Your goal:
Reproduce the material below verbatim, everything from its first line down to the line containing "In order to click on key-takeaway-lead: Key", with both ends included.

Study material:
================================

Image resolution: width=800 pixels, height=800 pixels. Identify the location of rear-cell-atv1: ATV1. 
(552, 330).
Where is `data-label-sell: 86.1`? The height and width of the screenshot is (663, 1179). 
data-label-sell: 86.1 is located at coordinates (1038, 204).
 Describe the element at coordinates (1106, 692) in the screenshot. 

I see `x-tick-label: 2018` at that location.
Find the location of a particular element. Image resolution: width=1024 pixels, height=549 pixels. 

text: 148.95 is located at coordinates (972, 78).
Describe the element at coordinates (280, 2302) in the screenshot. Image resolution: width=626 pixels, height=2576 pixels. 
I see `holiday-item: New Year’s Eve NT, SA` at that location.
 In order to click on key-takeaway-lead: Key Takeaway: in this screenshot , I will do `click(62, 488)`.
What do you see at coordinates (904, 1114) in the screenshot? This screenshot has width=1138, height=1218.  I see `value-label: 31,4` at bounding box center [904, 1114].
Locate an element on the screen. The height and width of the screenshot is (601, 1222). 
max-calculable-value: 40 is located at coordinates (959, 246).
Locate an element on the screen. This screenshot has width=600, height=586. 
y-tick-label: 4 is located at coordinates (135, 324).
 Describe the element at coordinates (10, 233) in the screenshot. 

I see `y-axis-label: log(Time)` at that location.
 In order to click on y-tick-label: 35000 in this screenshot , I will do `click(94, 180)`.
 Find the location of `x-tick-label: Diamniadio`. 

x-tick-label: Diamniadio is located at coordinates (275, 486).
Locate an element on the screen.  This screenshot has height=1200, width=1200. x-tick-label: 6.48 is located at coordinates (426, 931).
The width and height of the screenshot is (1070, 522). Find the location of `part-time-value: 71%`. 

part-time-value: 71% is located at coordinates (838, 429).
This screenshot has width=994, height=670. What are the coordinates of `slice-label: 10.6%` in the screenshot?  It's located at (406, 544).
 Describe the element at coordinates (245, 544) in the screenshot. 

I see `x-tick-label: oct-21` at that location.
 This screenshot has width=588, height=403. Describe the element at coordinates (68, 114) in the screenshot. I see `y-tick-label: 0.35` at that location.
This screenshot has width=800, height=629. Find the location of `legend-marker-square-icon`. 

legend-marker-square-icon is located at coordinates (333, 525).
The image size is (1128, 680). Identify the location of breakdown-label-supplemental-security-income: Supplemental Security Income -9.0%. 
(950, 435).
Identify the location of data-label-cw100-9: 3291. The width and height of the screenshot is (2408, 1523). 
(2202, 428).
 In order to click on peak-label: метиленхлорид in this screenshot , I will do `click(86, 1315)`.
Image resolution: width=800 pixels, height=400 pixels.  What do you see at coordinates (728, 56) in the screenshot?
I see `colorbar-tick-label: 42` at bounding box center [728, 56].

================================

Result of this exercise:
Image resolution: width=800 pixels, height=800 pixels. Identify the location of rear-cell-atv1: ATV1. 
(552, 330).
Where is `data-label-sell: 86.1`? The height and width of the screenshot is (663, 1179). 
data-label-sell: 86.1 is located at coordinates (1038, 204).
 Describe the element at coordinates (1106, 692) in the screenshot. 

I see `x-tick-label: 2018` at that location.
Find the location of a particular element. Image resolution: width=1024 pixels, height=549 pixels. 

text: 148.95 is located at coordinates (972, 78).
Describe the element at coordinates (280, 2302) in the screenshot. Image resolution: width=626 pixels, height=2576 pixels. 
I see `holiday-item: New Year’s Eve NT, SA` at that location.
 In order to click on key-takeaway-lead: Key Takeaway: in this screenshot , I will do `click(62, 488)`.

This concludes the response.